Что же касается иерархии организмов, то нельзя ставить автору в упрек, что ее недостаточно для его замысла, выходящего далеко за пределы этого мира. Ведь пользование ею применительно к царству природы здесь, на Земле, также ни к чему не ведет. Когда подгоняют друг к другу виды по их сходству, то незначительность различий при столь большом многообразии есть необходимое следствие именно этого многообразия. Если бы один род возник из другого или все роды возникли из одного первоначального рода либо из одного материнского лона, то только родство между ними могло бы привести к идеям, которые, однако, столь чудовищны, что разум отшатывается от них, но такие идеи не следует приписывать нашему автору, если быть справедливым. Что касается вклада автора в сравнительную анатомию всех видов животных вплоть до растений, то пусть те, кто изучает природу, сами судят, насколько наставления, которые автор дает для новых наблюдений, могут помочь им и имеют ли они вообще какое-либо основание. Однако [идея о] единстве органической силы (с. 141), которая как самообразующаяся в отношении многообразия всех органических существ, а затем в зависимости от этих органов действующая через них различным образом составляет все разнообразие родов и видов этих существ, – это идея, находящаяся всецело за пределами ведущего наблюдения естествознания и принадлежащая к чисто спекулятивной философии, в которой эта идея, если бы она проникла в нее, произвела бы огромные опустошения среди привычных понятий. Но пытаться определить, какая организация головы внешне, по своей форме, и внутренне, в отношении содержащегося в ней мозга, необходимо связана с расположением к прямой походке, а тем более каким образом организация, направленная для достижения только этой цели, заключает в себе основание для обладания разумом, которым благодаря этому наделяется животное, – все это явно превосходит всякий человеческий разум независимо от того, движется ли он ощупью, держась за путеводную нить физиологии, или порхает, следуя путеводной нити метафизики.

Настоящие замечания не могут лишить это богатое мыслями сочинение его достоинств. Одно из больших его достоинств (если вспомнить здесь не всегда изящно высказанные, но благородные и верные мысли) – это мужество, с которым автор преодолевает свойственные его сословию сомнения, столь часто стесняющие всякую философию в отношении одних лишь попыток разума, в рамках, в которых разум сам может удовлетворить себя; и в этом мы желаем автору иметь много последователей.
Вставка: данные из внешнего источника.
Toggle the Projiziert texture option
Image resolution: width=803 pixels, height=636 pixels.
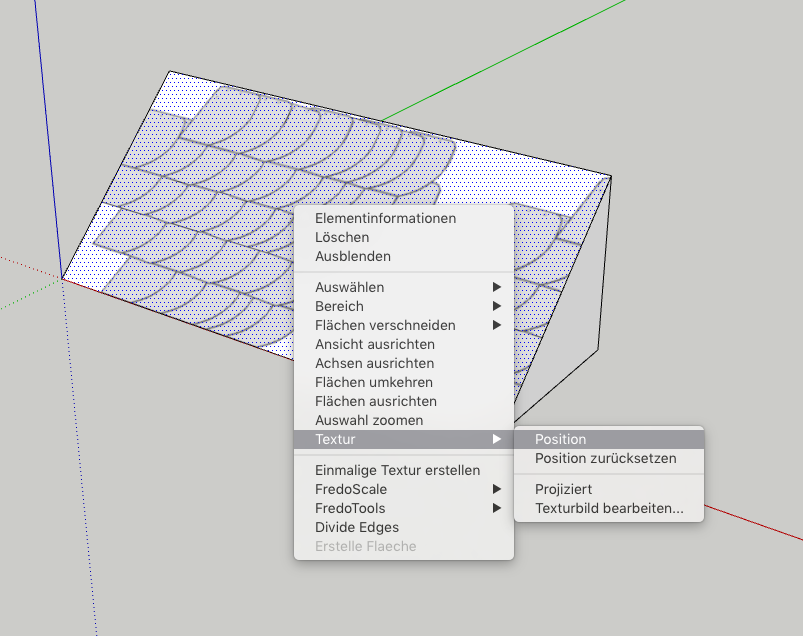(x=563, y=489)
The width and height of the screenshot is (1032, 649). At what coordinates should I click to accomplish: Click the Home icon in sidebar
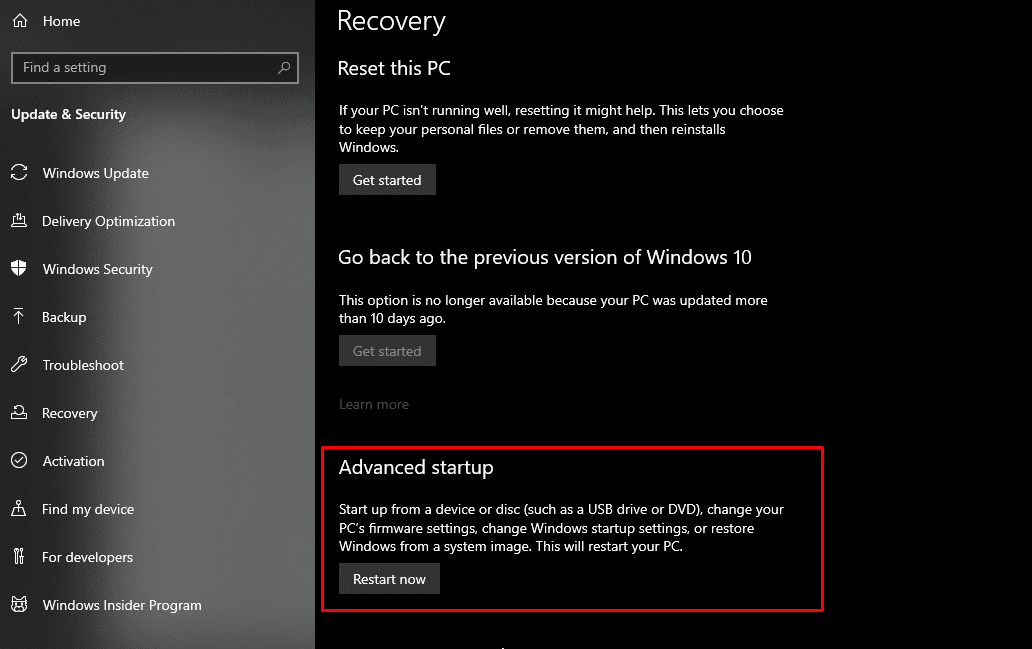(19, 21)
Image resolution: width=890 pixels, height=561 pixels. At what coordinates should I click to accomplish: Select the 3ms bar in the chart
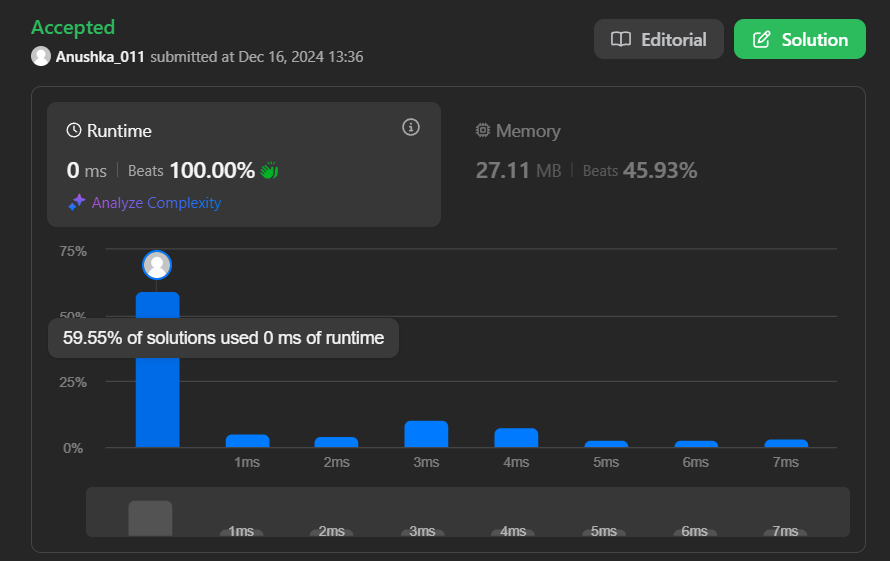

Помимо этого таинственный мрак, которым природа сама окутала свои действия по организации и классификации своих созданий, отчасти виноват в той туманности и неопределенности, что свойственны этой первой части философской истории человечества, задача которой состояла в том, чтобы по возможности связать друг с другом крайние точки этой истории – начальную точку с той, которая за пределами истории Земли теряется в бесконечности; такая попытка, правда, дерзновенна, но свойственна любознательности нашего разума и похвальна даже тогда, когда ее не удается осуществить полностью. Тем более желательно, чтобы наш глубокомысленный автор, продолжая свой труд и найдя под ногами твердую почву, несколько обуздал свой пылкий гений и чтобы философия, забота которой состоит больше в сокращении числа спесивых любимцев, чем в умножении их, могла направлять автора в дальнейших его трудах не указаниями, а определенными понятиями, не предполагаемыми, а установленными наблюдением законами, не воображением, окрыленным метафизикой или чувствами, а широким в замыслах, но осмотрительным в применении разумом.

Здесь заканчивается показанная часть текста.